I have to admit that when I saw Motley Fool Stock Advisor selection PetSmart (NASDAQ:PETM) trading below $22 in after-hours trading, I thought I might get a chance to add to my position fairly soon at an attractive price. But in regular trading Wednesday, PetSmart's shares quickly moved up, and while I don't think this was the company's best quarter, I understand the reasons behind the optimism.

A summary of PetSmart's year-over-year financial performance can be found in our handy Fool by Numbers published earlier today. Aside from the soft earnings, which I'll talk about a bit more, the decline in gross margins really stands out. The culprit was an accident in the company's Phoenix distribution center. The accident was caused by a poor racking system and led to out-of-stock situations in the company's stores for higher-margin hard goods (non-consumables), and it meant additional investment in the distribution center for new, stronger racks.

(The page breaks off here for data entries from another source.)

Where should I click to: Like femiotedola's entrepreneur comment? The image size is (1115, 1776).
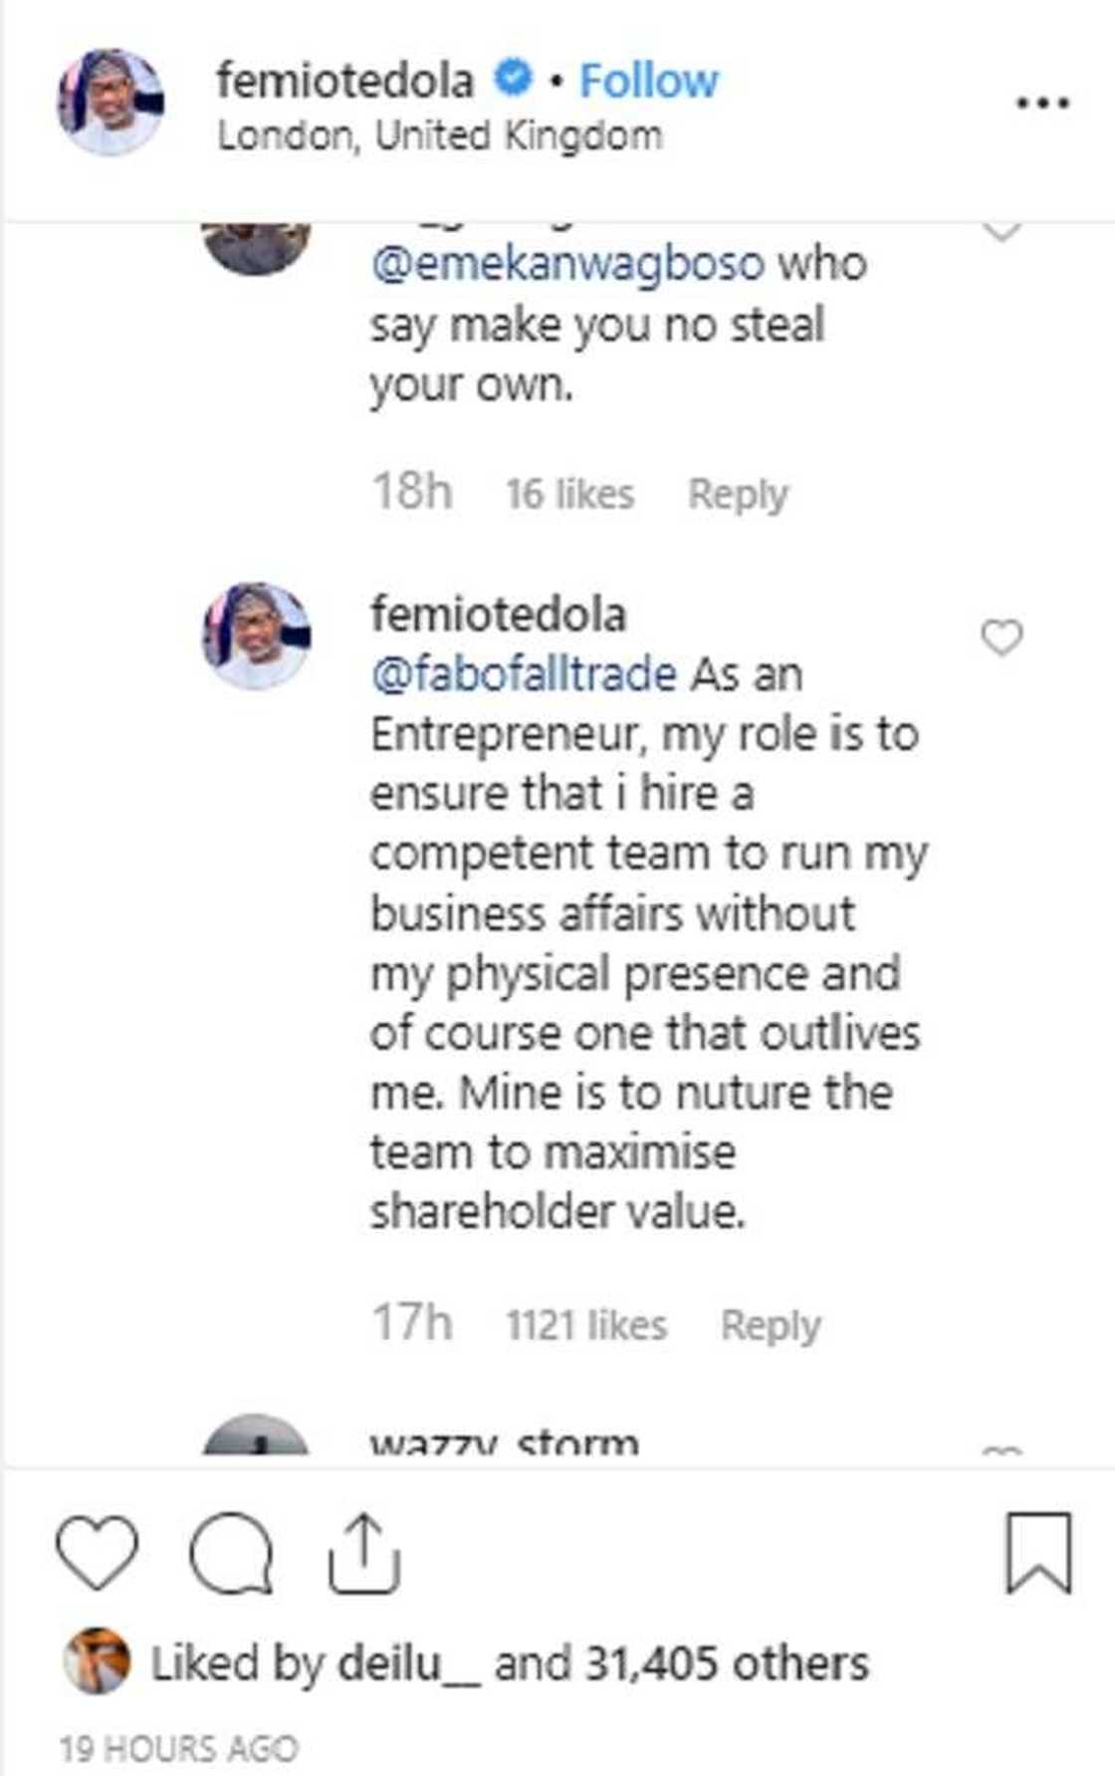click(x=1002, y=637)
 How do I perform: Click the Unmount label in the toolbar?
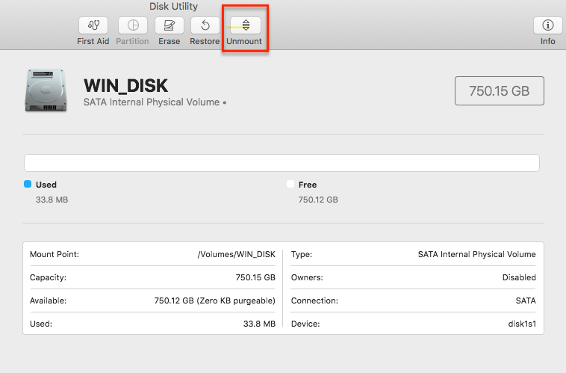pyautogui.click(x=244, y=41)
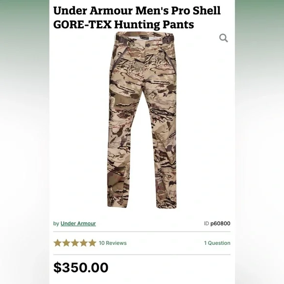Viewport: 284px width, 284px height.
Task: Select the fourth rating star
Action: (84, 243)
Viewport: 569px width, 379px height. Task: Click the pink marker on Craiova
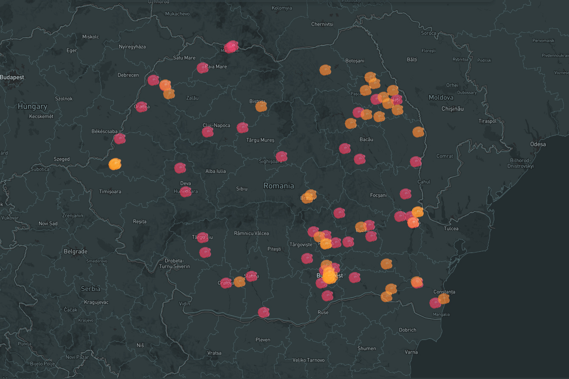tap(226, 283)
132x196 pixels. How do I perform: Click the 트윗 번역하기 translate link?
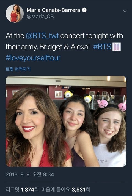(x=18, y=69)
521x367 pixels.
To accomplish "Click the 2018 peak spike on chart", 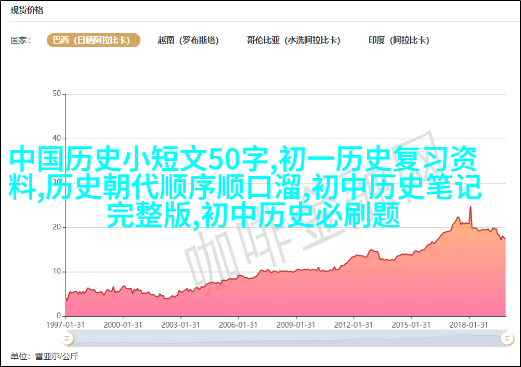I will pos(471,207).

Another item that stands out in PetSmart's quarter is $2.9 million in expenses for an acquisition the company ultimately chose not to pursue. Because Petco (NASDAQ:PETC) recently announced it's being acquired, I believe this is the candidate the company was pursuing. With the deal not happening, PetSmart is instead being aggressive with capital spending and plans to pull some investments originally scheduled for 2007 and 2008 into the second half of this year. This means lower results in the second half, but the company expects stronger results in 2007 and 2008. And with Petco about to become more highly leveraged, it's an opportune time for PetSmart to invest in more efficient operations.

One of the bright spots in the quarter was the sales results from PetSmart's service offerings. Overall sales of services were up 28%, which is on top of a 21% increase in the quarter last year. While PetSmart offers more of a variety in pet food and a number of higher-quality brands than you'll find in traditional retailers such as Wal-Mart (NYSE:WMT) and Target (NYSE:TGT), the performance of the services business is important because it brings people in for more trips to PetSmart and makes additional purchases more likely. The services sales are also profitable on their own, but because of their potential to drive loyalty or the habit of purchasing other goods, I view them as very important to making a case for whether or not to invest in PetSmart.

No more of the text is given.